Kamat's Potpourri: Making of Kamat Research Database

Making of Kamat Research Database

The story of how we scavenged unusual sources of contents to build a Reference Database

by Vikas Kamat

First published in "Turning Pages- Reflections in Info-times" Commemorative Volume, Informatics, 2005

Background

The idea for Kamat Research Database came to me when I was doing some consulting work for a vendor of scholarly research and reference databases. By this time, I was maintaining a popular (not peer-reviewed or scholarly, but contributions came only from highly reliable sources, my parents) website on India, whose readership exceeded three million articles a month at that time (year 2003). What was surprising to me was that the works of my parents --two ordinary citizens of India (although they were scholars, they had no academic attachments), were read and referred by far more people than the thousands of professors in hundreds of universities combined together!
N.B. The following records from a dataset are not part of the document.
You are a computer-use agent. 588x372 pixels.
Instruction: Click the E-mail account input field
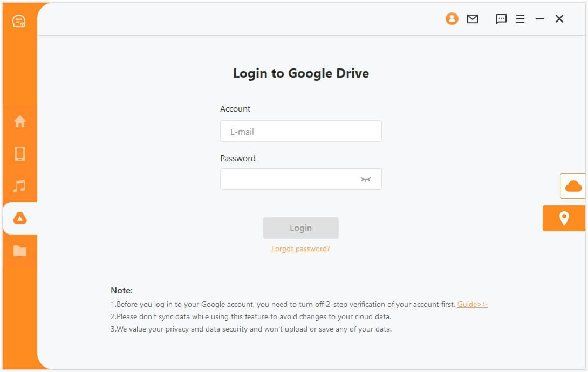point(300,130)
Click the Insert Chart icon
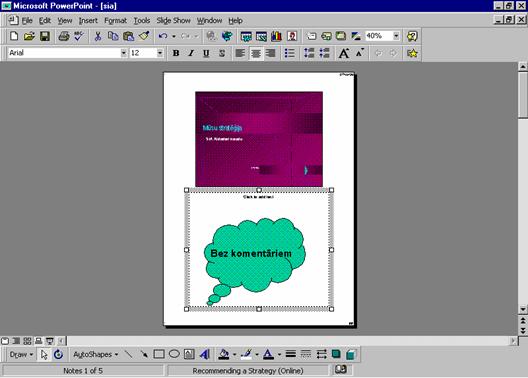Viewport: 528px width, 378px height. click(x=276, y=36)
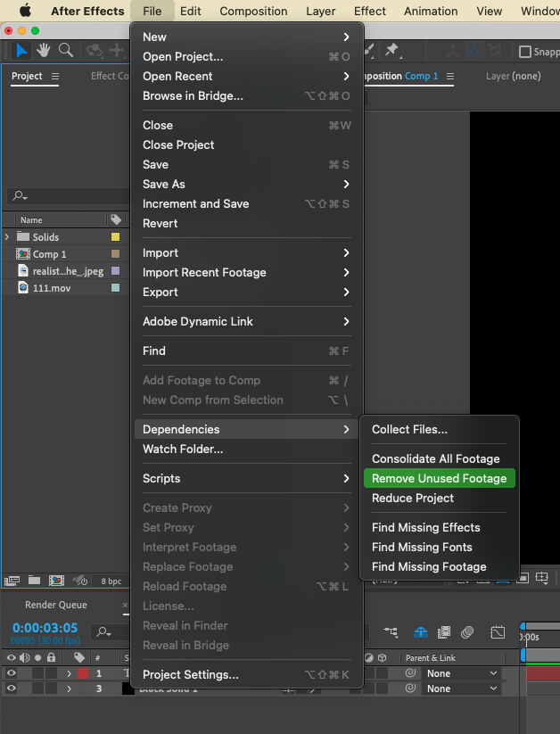Screen dimensions: 560x734
Task: Click the current time 0:00:03:05 display
Action: pyautogui.click(x=45, y=627)
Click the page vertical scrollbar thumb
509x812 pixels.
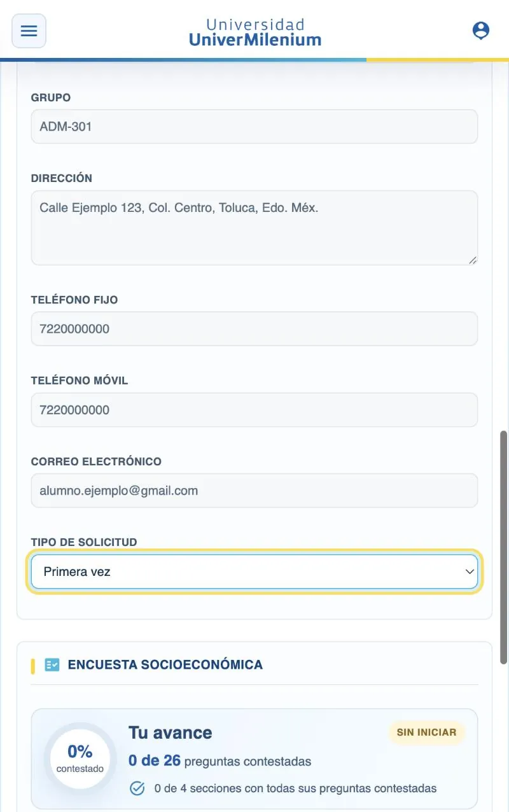pyautogui.click(x=504, y=547)
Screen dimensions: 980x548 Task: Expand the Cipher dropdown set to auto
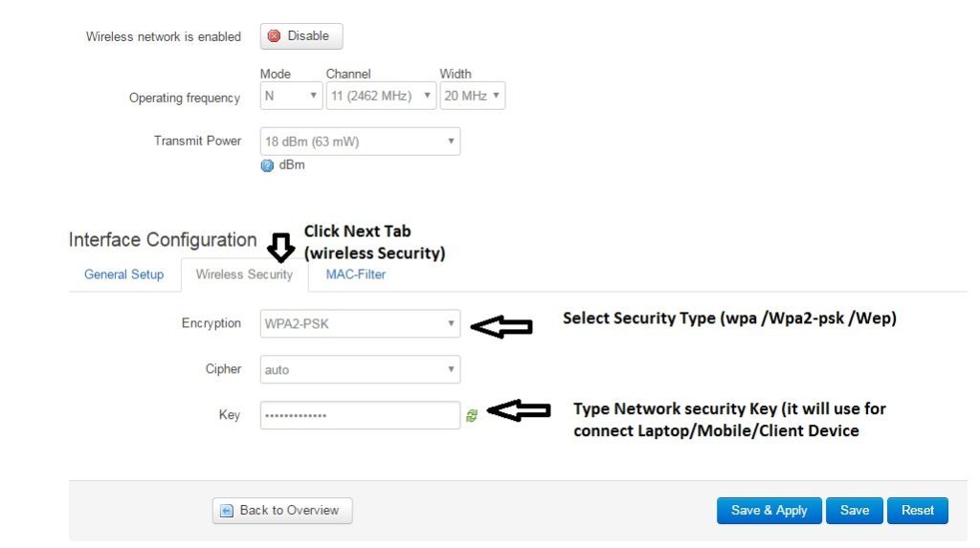pyautogui.click(x=360, y=369)
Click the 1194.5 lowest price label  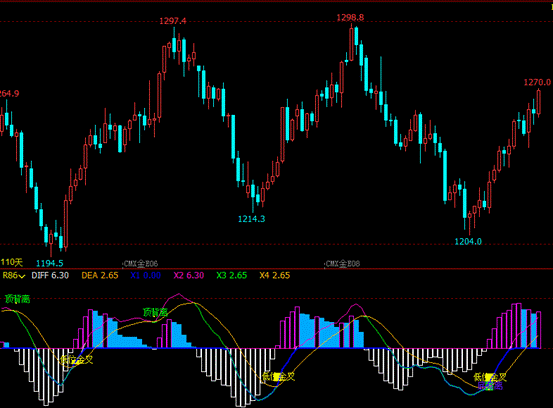pos(50,263)
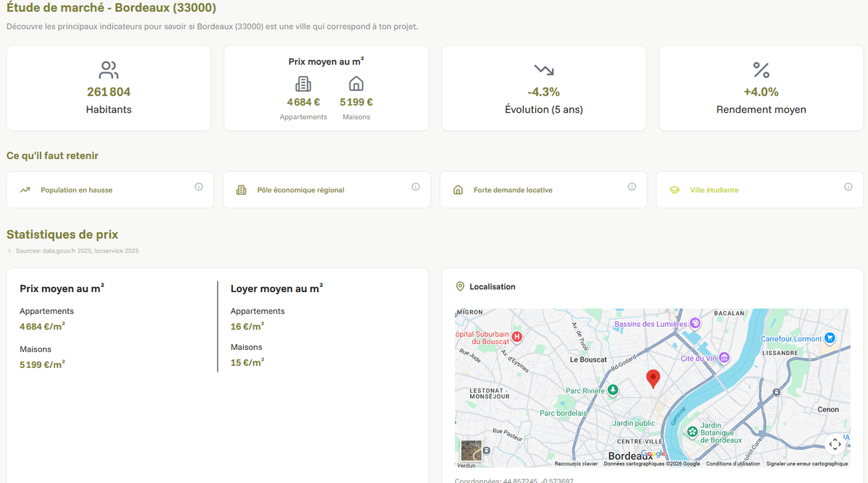
Task: Expand the Sources chevron under Statistiques de prix
Action: pyautogui.click(x=9, y=251)
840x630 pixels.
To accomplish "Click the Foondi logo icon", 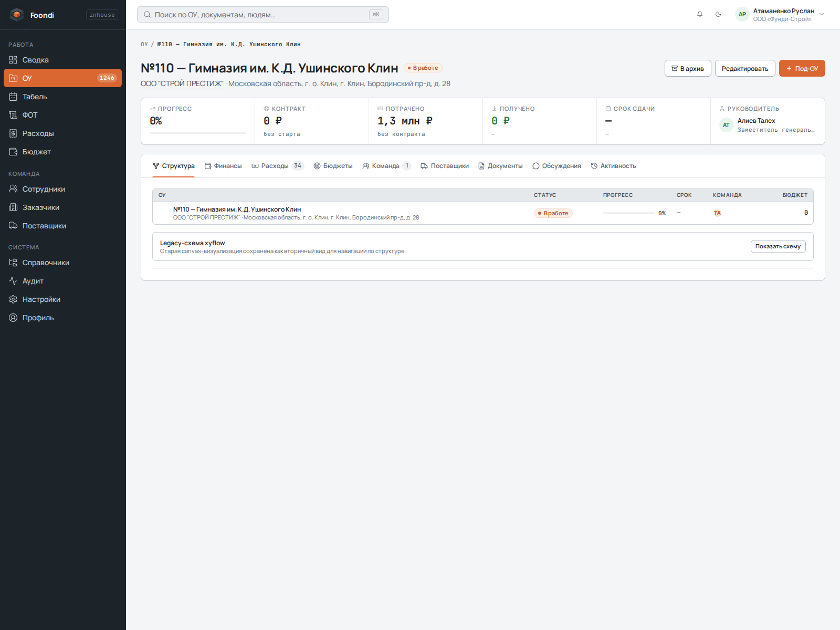I will coord(17,15).
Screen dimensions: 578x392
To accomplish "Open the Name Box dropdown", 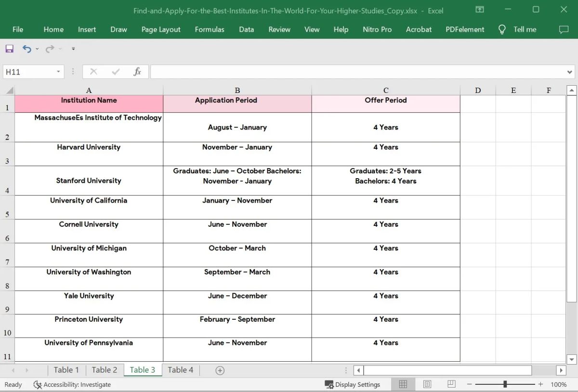I will tap(57, 71).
Of course, this was happening because, their work was available on the web, free of cost, accessible to anyone, and indexed by Google.

If you ask any scholar or researcher (in any field) what is the most satisfying part of their work, they will tell you that other than quest for knowledge, it is how (both quality and numbers) their peers review, honor and cite their work is what's most important to them. So I thought that if I could extend the technology and tools I had developed to publish my parents' research, to other scholars, that would be a great service to India.

Scavenging for Content

After my father passed away, one of the admirers wrote in a tribute "Kamat has distributed the scholarship to the common man; the scholarship that once was a prisoner in our campuses" -- I have kept this spirit while compiling the database and have included semi-scholarly, yet authoritative contents (common man is my targeted patron). For example, we have gone through each and every issue of National Geographic since 1915 and have abstracted every article dealing with India. Similarly, we have not hesitated to include articles from Illustrated Weekly of India, even though nobody can say that constitutes scholarly content.

We found un-indexed content in all kinds of unusual places -- at the Office of the Post Master General, at the All India Radio, and at Offices of India's greatest institution -- The Indian National Congress. These institutions especially included the biographies of common and uncommon men and women of India that could otherwise not be found elsewhere.

It is very common in some fields of scholarship in India to publish what are known as "Felicitation Volumes" to honor a colleague, and these sometimes include very well researched contributions. We found that these Felicitation Volumes, like Conference Proceedings, are a valuable, yet ignored source of premier content.

Information Retrieval and Dissemination

Information retrieval (IR) is an application of computer science where a software program makes sense of a forest of content to determine what is of interest and what is noise. Google News is an excellent example of Information Retrieval technology. We re-commissioned our crawler (appropriately named Narad) to recognize scholarly content that was useful to us and unleashed him on some known sources. Much of the abstracts electronically available were thus compiled -- they gave the database much needed volume, in terms of number of abstracts, my mimicking how a researcher would compile his/her source of references.

Content Constellations

There are really two types of research databases -- discovery databases (when you do not know what kind of research is available in a domain) and access databases (when you are looking for a specific article), and since ours was a former, we had to provide numerous ways of exposing the contents to browsers (also known as browsable database, in contrast with a searchable database) and we developed what we called content constellations where the related contents are tied together by a software algorithm. This process was important for our business model to work as well, due to the way search engines (especially Google) determine strength (called authority) of a content item, and we could potentially accept advertisements based on the contents of a page.

Current Status (July 2005)

While not all, much of the contents of Kamat Research Database are available online at the time of this writing, free of cost at our website. Links to full-text articles, many primary sources of content are available only to paid subscribers.

We are very proud to have exposed a lot of contents that otherwise would not be indexed by search engines like Google or Yahoo.